I hope this problem will be solved soon.

By Deleted A

Jan 25, 2022

The course provided an overview and very shallow hands on tutorials. appropriate for beginners. Course materials were out of date and IBM's own platform was not working as intended for the course causing frustration with this student and others as seen on the discussion board. Even so, I learned quite a bit on how to get started with a good sampling of tools.

Thank you.

By Sara J H

Sep 11, 2022

Lots of material and tons to remember. It's unclear what is important and what is just "good to be aware of" until you get to the quizzes and need to remember much more in detail. The videos are way too fast for beginners inmy opinion but the exercises are well explained and easy enough to follow along. I would not recommend this for someone with no experience in this field.

By Deleted A

Dec 6, 2019

This was a solid course. I learned what the tools were for data science. Some of the vocabulary was difficult though, as the instructor's seemed to expect that terms such as 'RDD' were common knowledge to the audience and did not stop to explain them. For me, it was difficult as I felt like I had to learn an entirely new language and then learn about the tools on top of that.

By Steven P

Jan 3, 2022

Please fix the Watson Studio and IBM Cloud access. Once the 30 free trial is over, it is extremely difficult and frustrating to get access again to complete the final assignment for the course. The final exam is much too difficult for a beginner course of this caliber. The information being tested was too detailed for a course teaching a tools overview for data science.

By 刘四维

Nov 20, 2018

1.The interface was often "frozen", don't know it's the problem of the course or coursera.

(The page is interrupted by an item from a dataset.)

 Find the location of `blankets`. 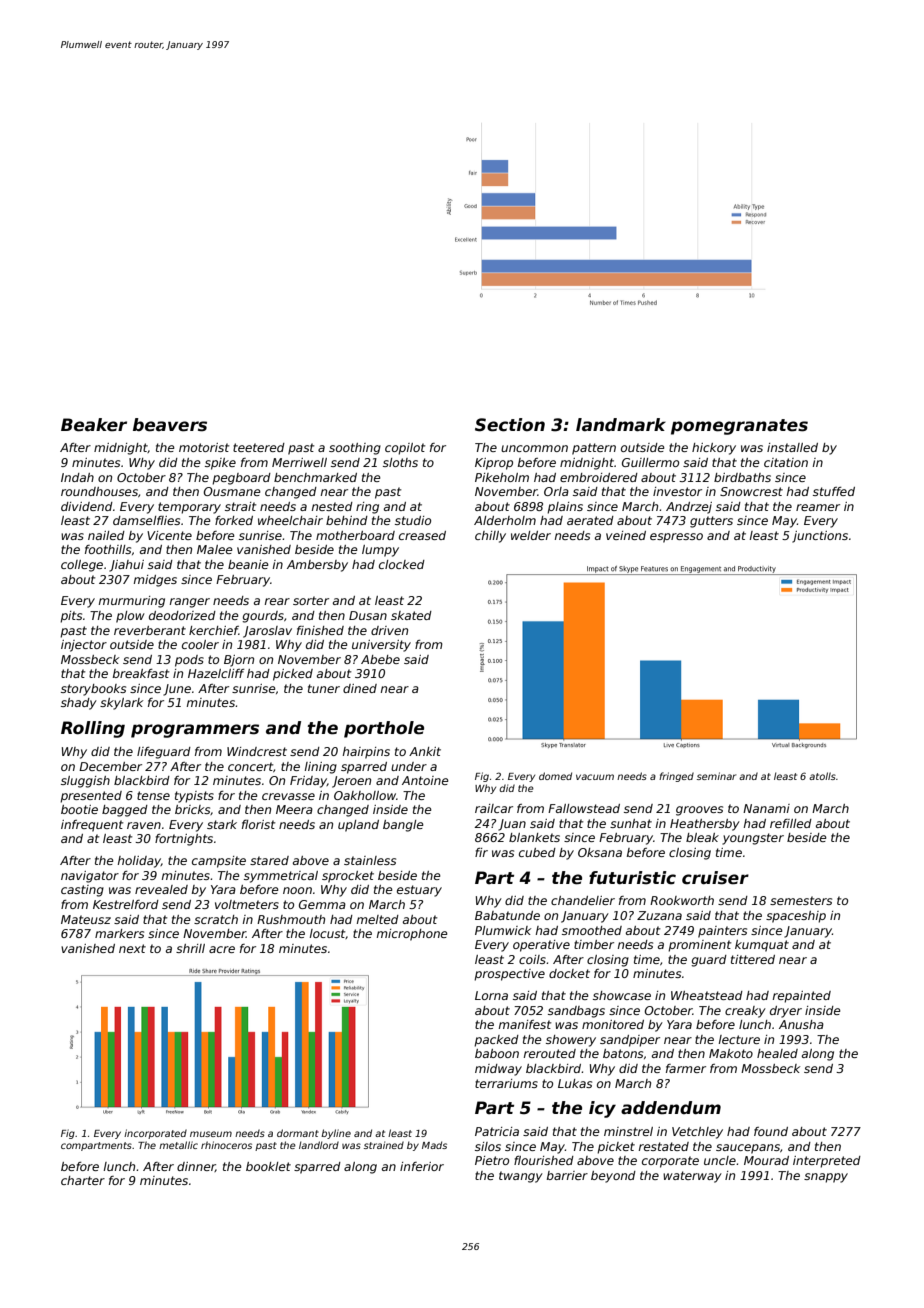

2. The clips are too long-winded, explaining every single steps of creating accounts, projects, etc., which can be better done if we just explore them by ourselves. And the webs are already changed and operate differently compared to the clips, which makes the clips sort of misleading.

By Laureta A

Apr 10, 2020

In really enjoying learning .However, I thing that the lectures must be updated to help to complete successfully our projects. Something valuable I learned from this course was click , delete .search make you feel comfortable with the new tools I learned. Hopefully , in the next courses we be able to get more clarification, especially iif we are new in data science.